→ **DATA SHOWN**:
- - -
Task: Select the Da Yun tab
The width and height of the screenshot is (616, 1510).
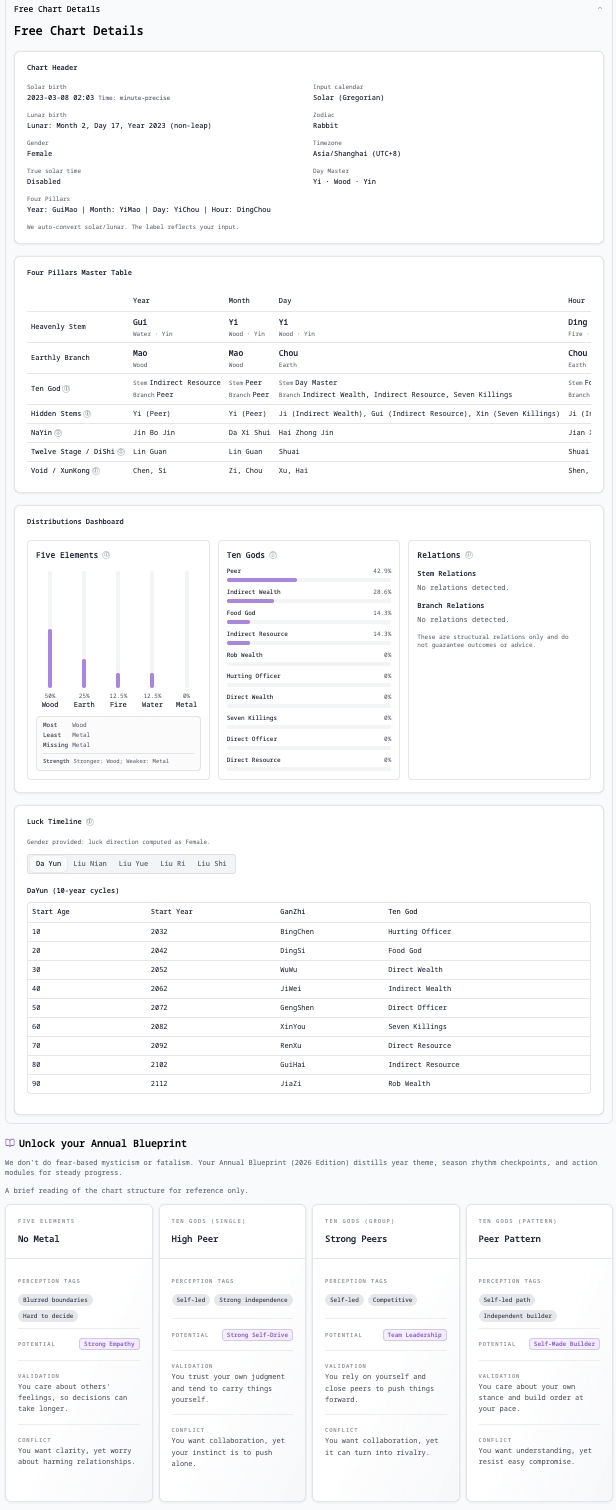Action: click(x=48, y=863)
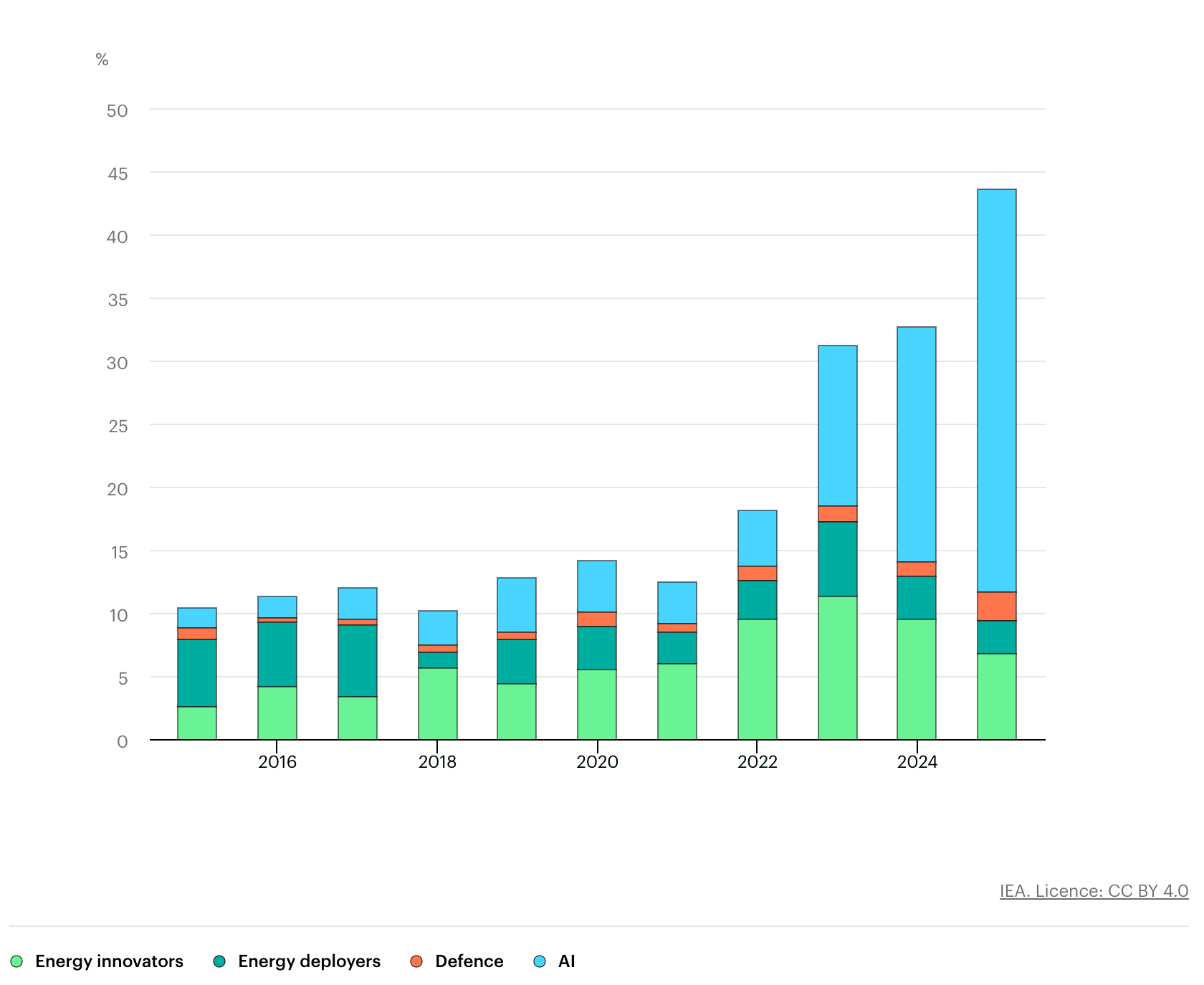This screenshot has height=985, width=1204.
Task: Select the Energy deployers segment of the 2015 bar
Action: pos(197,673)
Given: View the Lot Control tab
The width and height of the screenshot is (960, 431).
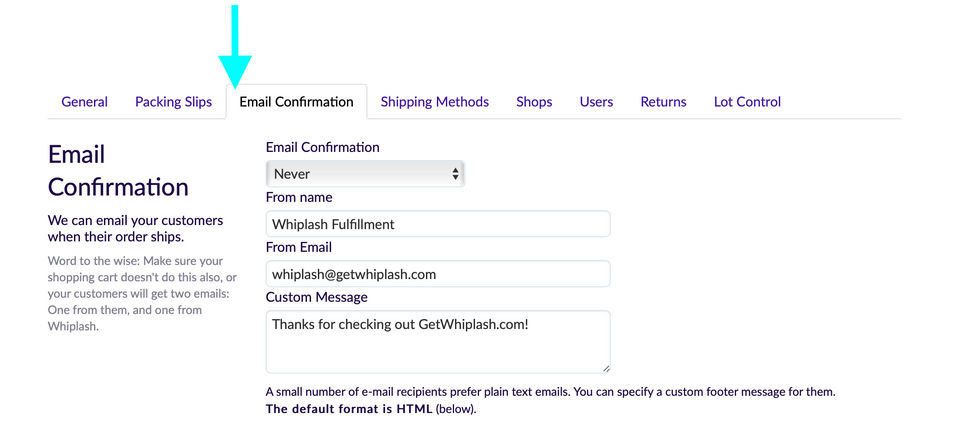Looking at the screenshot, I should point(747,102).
- - -
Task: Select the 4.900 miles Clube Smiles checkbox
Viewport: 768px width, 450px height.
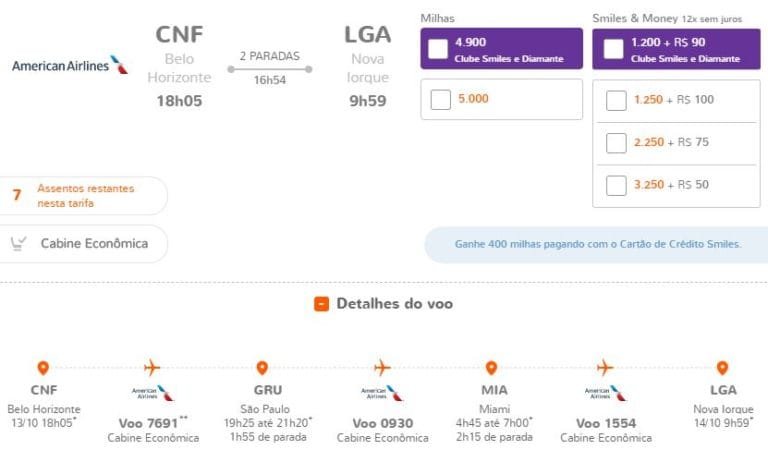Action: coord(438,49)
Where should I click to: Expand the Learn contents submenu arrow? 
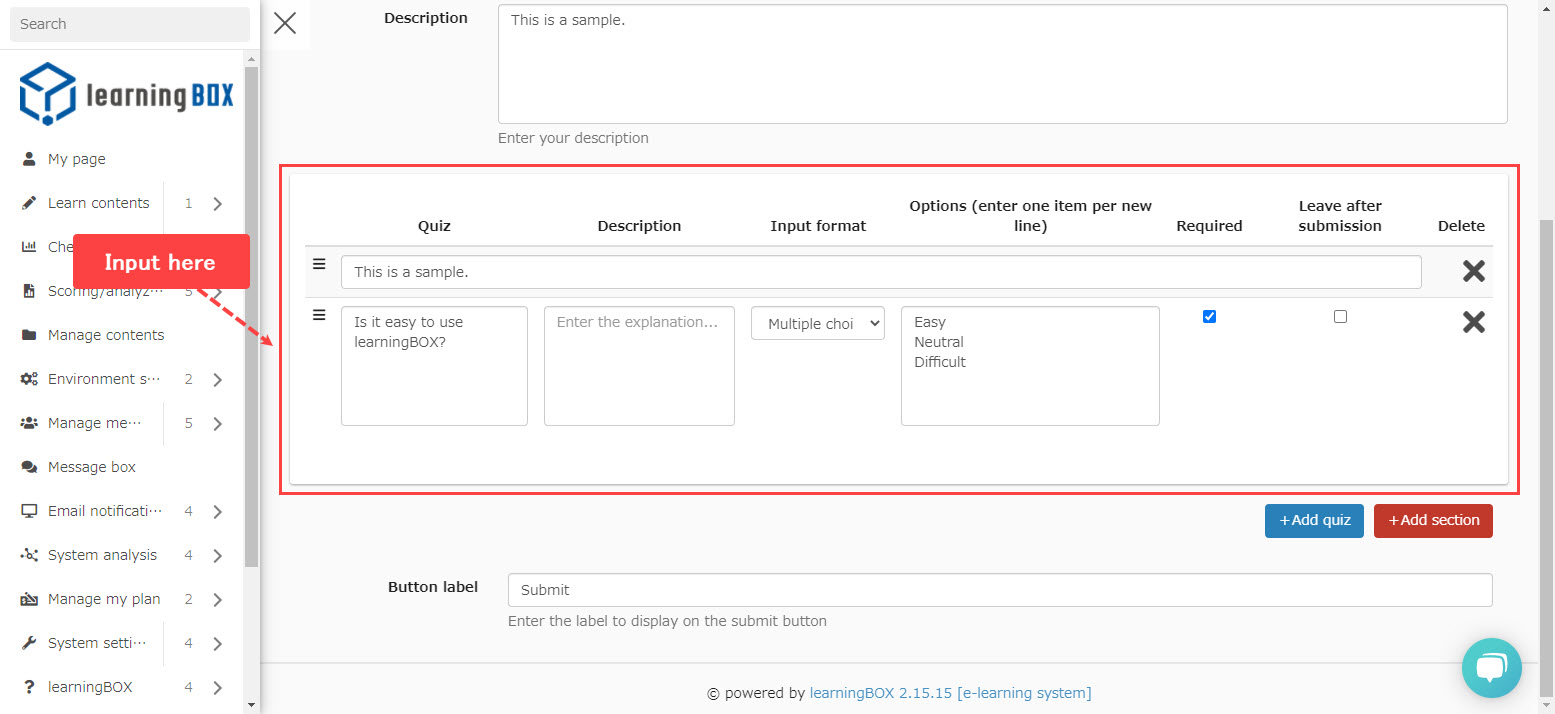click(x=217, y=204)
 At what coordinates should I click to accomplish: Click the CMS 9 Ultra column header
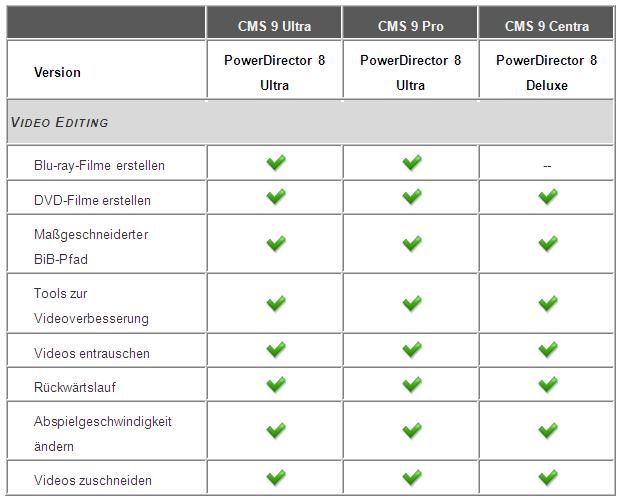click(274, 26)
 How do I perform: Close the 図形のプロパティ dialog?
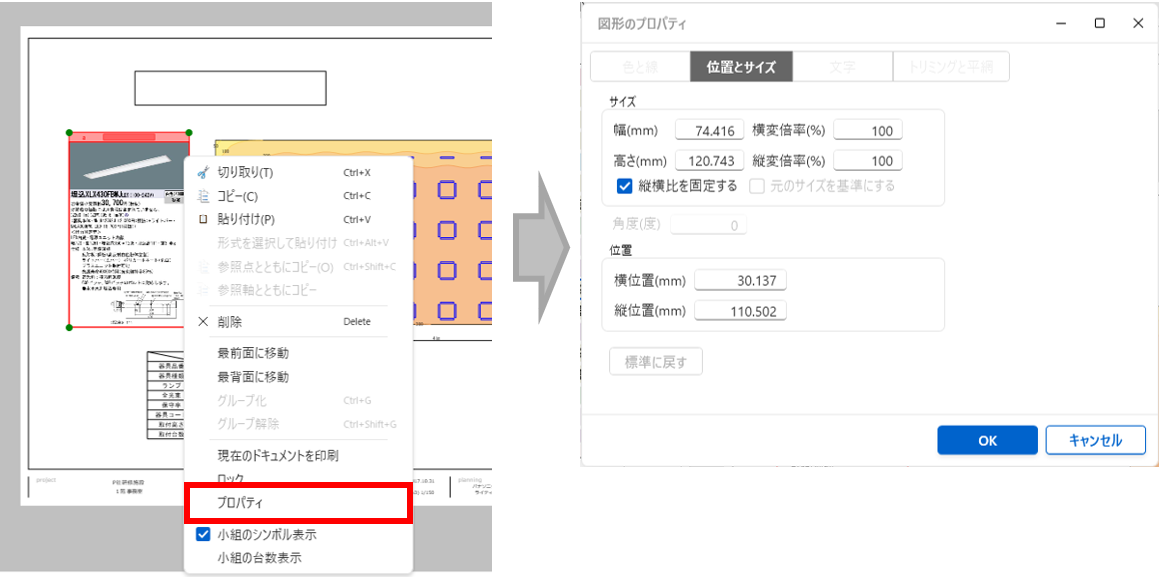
- - -
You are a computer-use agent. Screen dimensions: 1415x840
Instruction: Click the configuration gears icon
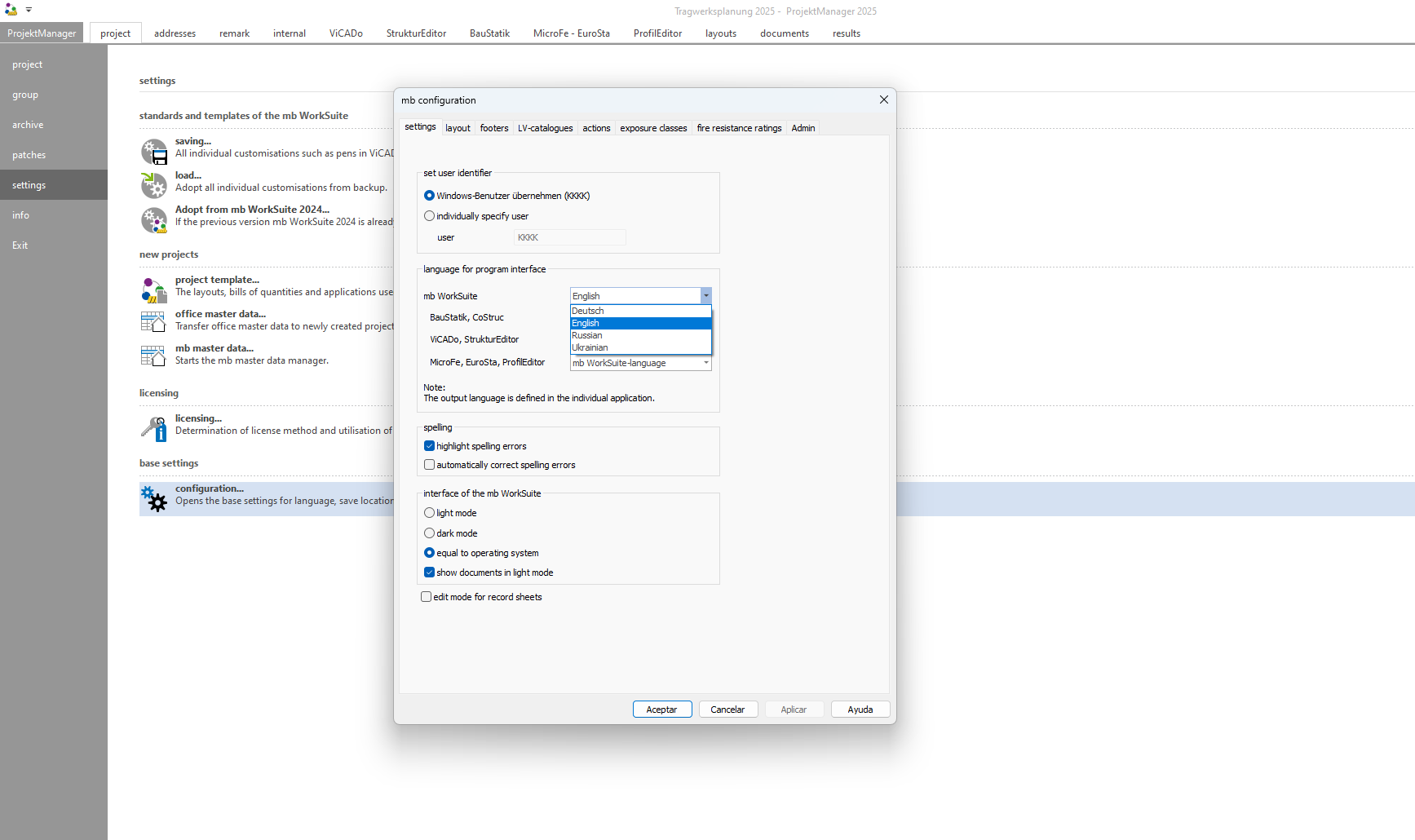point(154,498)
- - -
Exact copy, pictures excluded: from the line with "Viewport: 768px width, 450px height." up to and including the line with "How do I perform: Close the 図形のプロパティ dialog?" in the data above.

Viewport: 768px width, 450px height.
Action: coord(438,49)
Where should I click to: Expand the Learn contents submenu arrow? 
click(x=217, y=204)
 At what coordinates should I click to accomplish: Click the CMS 9 Ultra column header
click(274, 26)
 How do I perform: Close the 図形のプロパティ dialog?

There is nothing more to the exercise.